The 26-member World Movement for Democracy published a report in 2008 with some tips for Burma’s activists, but due to lack of access to resources and online media, local youth and civil rights campaigners may not have seen the useful report and knows its value in influencing public policy. Legislation for freedom of expression, freedom of association, and freedom of the press is the foundation of any peace movement framework.

The report asserted that, “Because of international law, a state is not only bound to refrain from interference with human rights and fundamental freedoms, including the freedoms of association and expression, among others. This includes an accompanying obligation to ensure that the legislative framework for civil society is appropriately enabling and that the necessary institutional mechanisms are in place to ensure to all individuals the recognized rights. An enabling legal framework will help create an appropriate environment for an NGO throughout its lifecycle. Necessary institutional mechanisms could include, among others, a police force to protect people against violations of their rights by state or non-state actors and an independent judiciary able to provide remedies.” This is not only a helpful summary, but also a tool for Burma’s peace movement to seek out and include voices from all sectors. The freedom of expression of officials within Burma’s army and other armed ethnic groups should be welcomed in the public arena just as the voice of the people should be embraced by policymakers.

As a father and community worker who, at 44 years of age, has experienced many years of peace, I am saddened that my parents, brothers, sisters, and millions of other people in Burma have lived with fear and without the benefit of knowing a peaceful existence. The peace movement is truly a people’s movement for peace within diverse races, cultures, and political beliefs based on the principle of universal human rights. Legally, each citizen has to be protected from all form of human rights violations. Everyone in the country is granted civil rights by the constitution and should legally be free from oppression and free to pursue his/her own cultural and religious beliefs.

The Transnational Institute (TNI) conducted assessments of the armed conflict in Burma and, in its 2009 report, described how, “Ethnic conflict is a key issue that needs to be resolved in order to bring about a lasting political solution. Without a political settlement that addresses the ethnic minority issues, it is extremely unlikely there will be a peace and democracy in Burma. Instead of isolating and demonizing the cease-fire groups, all national and international actors concerned with peace and democracy in Burma should actively engage with them and involve them in discussions about political change in the country.”

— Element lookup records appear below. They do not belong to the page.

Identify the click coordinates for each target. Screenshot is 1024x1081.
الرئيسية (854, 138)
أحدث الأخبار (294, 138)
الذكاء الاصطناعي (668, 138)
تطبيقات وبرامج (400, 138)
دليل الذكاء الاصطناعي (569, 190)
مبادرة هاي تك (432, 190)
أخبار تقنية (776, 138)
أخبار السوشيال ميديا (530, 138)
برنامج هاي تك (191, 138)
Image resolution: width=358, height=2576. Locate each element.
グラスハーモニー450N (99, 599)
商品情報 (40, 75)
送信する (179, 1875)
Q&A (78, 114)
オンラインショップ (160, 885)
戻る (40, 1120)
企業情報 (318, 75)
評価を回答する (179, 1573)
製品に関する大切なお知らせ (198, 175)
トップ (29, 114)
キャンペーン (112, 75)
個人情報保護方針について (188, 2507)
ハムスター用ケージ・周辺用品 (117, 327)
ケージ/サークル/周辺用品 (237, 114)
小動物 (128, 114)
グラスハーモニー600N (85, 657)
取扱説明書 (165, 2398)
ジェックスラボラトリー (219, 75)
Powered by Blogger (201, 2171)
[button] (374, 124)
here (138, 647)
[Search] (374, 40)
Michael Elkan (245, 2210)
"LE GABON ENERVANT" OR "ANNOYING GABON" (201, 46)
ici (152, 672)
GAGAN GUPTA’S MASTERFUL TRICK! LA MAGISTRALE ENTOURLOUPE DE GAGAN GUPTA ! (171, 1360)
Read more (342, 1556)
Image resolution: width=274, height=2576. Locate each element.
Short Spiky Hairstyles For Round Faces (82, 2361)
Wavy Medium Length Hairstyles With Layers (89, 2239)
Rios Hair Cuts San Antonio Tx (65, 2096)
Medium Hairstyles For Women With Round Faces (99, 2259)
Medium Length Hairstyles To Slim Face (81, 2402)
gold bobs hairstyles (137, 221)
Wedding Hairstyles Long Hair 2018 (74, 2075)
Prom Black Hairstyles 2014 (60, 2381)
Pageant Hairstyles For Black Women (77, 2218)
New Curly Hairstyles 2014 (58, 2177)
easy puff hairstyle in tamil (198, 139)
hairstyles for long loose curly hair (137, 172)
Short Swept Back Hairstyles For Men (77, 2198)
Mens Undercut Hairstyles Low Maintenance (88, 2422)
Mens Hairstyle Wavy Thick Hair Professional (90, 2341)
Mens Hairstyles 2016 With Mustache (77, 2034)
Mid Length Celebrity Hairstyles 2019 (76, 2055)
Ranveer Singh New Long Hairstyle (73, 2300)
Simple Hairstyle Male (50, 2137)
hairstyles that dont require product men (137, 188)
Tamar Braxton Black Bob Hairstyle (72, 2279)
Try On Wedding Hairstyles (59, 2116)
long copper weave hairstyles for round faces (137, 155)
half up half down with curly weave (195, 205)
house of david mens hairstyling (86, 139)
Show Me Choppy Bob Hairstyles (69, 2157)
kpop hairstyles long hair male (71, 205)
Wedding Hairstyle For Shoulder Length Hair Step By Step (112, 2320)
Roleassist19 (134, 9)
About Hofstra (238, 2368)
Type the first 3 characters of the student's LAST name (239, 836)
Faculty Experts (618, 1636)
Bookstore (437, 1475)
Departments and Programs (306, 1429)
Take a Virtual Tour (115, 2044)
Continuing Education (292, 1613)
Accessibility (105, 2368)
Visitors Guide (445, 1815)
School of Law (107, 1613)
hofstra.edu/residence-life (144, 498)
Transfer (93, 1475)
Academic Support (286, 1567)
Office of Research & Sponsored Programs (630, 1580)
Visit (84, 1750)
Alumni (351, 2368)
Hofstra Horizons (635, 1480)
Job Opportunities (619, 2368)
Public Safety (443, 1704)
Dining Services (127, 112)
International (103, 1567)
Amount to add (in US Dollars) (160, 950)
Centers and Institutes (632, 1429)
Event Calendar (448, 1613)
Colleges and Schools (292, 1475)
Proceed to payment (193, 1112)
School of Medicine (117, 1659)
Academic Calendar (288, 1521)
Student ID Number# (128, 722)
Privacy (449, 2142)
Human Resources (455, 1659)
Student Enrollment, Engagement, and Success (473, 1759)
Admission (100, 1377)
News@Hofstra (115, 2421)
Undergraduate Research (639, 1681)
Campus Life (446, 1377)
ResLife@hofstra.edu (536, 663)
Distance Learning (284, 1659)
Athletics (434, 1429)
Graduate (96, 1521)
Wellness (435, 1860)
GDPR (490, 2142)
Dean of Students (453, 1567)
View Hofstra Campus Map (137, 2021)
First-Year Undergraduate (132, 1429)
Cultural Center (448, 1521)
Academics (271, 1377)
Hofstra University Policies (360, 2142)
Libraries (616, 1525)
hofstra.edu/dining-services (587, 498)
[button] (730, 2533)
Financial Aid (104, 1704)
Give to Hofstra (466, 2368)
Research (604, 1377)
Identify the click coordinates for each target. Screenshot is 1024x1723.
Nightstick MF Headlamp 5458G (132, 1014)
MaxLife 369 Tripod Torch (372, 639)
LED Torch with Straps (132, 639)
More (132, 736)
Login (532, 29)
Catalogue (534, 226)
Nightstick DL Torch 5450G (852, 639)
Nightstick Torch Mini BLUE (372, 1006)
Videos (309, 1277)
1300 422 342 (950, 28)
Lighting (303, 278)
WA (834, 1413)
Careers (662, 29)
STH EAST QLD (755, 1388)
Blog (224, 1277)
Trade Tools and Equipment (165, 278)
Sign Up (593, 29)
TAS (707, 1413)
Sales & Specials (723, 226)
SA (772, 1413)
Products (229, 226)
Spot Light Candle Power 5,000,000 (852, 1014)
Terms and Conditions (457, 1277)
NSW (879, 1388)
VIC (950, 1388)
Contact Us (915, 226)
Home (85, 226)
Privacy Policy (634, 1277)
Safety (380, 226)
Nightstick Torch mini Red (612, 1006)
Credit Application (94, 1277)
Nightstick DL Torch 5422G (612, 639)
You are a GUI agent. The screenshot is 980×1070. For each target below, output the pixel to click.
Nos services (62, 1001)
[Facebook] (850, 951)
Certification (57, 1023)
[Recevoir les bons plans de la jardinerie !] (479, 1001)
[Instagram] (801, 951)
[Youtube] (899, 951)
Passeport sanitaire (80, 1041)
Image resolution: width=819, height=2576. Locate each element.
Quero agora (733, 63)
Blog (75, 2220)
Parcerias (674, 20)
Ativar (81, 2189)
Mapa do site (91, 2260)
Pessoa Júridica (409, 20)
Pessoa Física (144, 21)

President U Thein Sein and Daw Aung San Suu Kyi must draw up a nationwide peace and action within the next one to two years, before the 2015 election. Armed ethnic group leaders should also devise a peace framework, and local youth groups and civil society organizations can likewise define and address the needs of the public. Burma’s new generation should be campaigning for nationwide peace by promoting ethnic harmony and embracing ethnic diversity with a sense of belonging to the country’s past and present political context.